L’auteure parle de l’esclavage des pêcheurs gaspésiens et du travail des enfants obligés de quitter l’école pour aller jigger la morue pour aider la famille à survivre. Elle qualifie le système de honteux :


«Le gars de la compagnie te donnait, en anglais et en arrondissant au plus bas, le poids de ta journée de travail sous forme de tickets qui ne pouvaient s’échanger qu’au magasin de la compagnie où on te vendait, en anglais et à un prix vilement fixé par eux, la farine, le lard, les pois et la mélasse qui faisaient ton ordinaire. Ton travail ne pesant pas assez lourd sur leurs balances, tu finissais par faire des dettes. On créditait alors la farine, le lard, les pois et la mélasse sur ta prochaine saison de pêche. Au printemps suivant, tu te trouvais donc obligé de reprendre la mer pour rembourser tes dettes, et tu sortais ton fils de l’école parce que ton ouvrage ne suffisant plus à nourrir la famille qui s’agrandissait grâce aux bons conseils du curé. C’est comme ça que les pêcheurs de génération en génération sont demeurés prisonniers de ce cercle infernal. Il a fallu bien du courage aux créateurs des premières coopératives pour tenir tête aux Jersiais.» (Bernard, 2008, p. 87-88)
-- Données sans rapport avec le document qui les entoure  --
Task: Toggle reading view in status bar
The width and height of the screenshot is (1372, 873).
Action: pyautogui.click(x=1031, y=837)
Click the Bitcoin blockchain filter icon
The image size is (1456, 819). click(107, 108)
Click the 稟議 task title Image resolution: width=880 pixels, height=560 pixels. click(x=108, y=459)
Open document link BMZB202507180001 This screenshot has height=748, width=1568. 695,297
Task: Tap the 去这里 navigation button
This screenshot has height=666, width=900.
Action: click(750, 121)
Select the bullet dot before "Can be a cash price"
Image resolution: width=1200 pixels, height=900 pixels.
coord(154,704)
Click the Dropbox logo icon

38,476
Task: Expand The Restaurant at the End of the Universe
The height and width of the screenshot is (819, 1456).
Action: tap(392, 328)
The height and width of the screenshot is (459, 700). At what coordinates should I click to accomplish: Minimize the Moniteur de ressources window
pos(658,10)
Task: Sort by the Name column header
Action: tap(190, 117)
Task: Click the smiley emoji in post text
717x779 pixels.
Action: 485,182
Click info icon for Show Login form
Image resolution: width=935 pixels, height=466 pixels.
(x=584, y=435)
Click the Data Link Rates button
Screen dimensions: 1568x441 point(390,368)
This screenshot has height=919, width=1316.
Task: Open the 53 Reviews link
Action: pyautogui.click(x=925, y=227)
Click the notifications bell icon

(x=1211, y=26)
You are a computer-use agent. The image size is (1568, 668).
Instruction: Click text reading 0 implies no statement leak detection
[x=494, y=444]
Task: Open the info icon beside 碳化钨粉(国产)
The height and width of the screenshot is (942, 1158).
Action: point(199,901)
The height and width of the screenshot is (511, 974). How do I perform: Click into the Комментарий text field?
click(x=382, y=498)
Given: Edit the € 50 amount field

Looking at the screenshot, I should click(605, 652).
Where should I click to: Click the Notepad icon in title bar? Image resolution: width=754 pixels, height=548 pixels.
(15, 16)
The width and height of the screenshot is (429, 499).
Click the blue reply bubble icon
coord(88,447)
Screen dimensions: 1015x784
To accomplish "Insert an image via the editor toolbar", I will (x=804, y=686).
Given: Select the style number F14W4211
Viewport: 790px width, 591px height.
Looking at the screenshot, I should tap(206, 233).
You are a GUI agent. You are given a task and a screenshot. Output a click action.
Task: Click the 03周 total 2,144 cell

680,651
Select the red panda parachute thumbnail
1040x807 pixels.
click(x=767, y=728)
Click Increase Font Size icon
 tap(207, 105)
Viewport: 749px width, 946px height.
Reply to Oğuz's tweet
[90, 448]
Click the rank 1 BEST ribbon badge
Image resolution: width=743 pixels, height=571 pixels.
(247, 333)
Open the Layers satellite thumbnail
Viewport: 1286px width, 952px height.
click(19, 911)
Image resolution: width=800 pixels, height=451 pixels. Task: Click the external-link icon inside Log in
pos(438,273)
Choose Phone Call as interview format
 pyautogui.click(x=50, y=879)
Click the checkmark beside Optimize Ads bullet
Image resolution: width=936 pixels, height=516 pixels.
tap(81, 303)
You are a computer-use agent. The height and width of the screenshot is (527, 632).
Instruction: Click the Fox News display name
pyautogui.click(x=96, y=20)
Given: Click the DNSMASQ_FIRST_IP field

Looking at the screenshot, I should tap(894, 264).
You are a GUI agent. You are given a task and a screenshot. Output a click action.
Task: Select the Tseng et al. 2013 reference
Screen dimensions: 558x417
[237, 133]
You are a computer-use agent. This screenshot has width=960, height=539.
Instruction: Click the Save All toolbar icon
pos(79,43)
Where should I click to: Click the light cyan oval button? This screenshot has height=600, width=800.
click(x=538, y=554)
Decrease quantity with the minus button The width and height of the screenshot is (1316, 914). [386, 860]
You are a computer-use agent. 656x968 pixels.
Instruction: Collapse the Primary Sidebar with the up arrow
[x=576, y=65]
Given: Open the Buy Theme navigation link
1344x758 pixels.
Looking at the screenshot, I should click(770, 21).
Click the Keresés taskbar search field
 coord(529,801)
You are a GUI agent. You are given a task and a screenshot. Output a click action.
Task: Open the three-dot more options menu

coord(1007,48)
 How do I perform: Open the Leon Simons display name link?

John Le Boutillier, commis des Robin pendant plusieurs années, fonde son entreprise de pêcherie. Orphelin adopté par les Robin, il organise son commerce sous le nom de William Fruing & Company qui contrôle les pêcheries de Mont-Louis à l’Échourie. Les entrepreneurs, qui vont s’ajouter vont perpétuer la philosophie de La Robin et  accentuer la mise en place d’un modèle d’affaires répressif. La cruauté des marchands jersiais pousse les pêcheurs à la révolte en 1909.


Croupissant sous le poids des dettes, les travailleurs de la mer lancent un cri de ralliement et en appellent à la solidarité de tous. Ils veulent exercer un rapport de force sur l’entrepreneur, l’obligeant à négocier et ultimement à conclure une entente sur la valeur du quintal de morue. La compagnie offre 3,50 $ pour un quintal, soit 112 livres de morue salée-séchée au lieu de 120 livres ou plus. « Parce qu’un quintal, ce n’est pas seulement beaucoup de « morue sec », c’est aussi beaucoup de travail. Et pas seulement pour le pêcheur : toute sa famille, femme et enfants » (Keable, 1996, p. 78).


La situation devient explosive, car 10 ans plus tôt, la compagnie payait 6,00 $ le quintal. La brutalité de la décision engendre la colère des pêcheurs. Ces derniers appréhendent la famine; ils se sentent floués. La révolte est imminente. Ils sont jeunes, mais le souvenir de la rébellion de 1886 à Paspébiac vient les hanter. À cette époque, la situation avait tourné à la catastrophe parce que les pêcheurs, privés d’argent et de crédit, ont dû piller les magasins des compagnies pour se nourrir. Ils ne veulent pas vivre ce que leurs pères et leurs grands-pères ont subi dans l’amertume quelques années auparavant.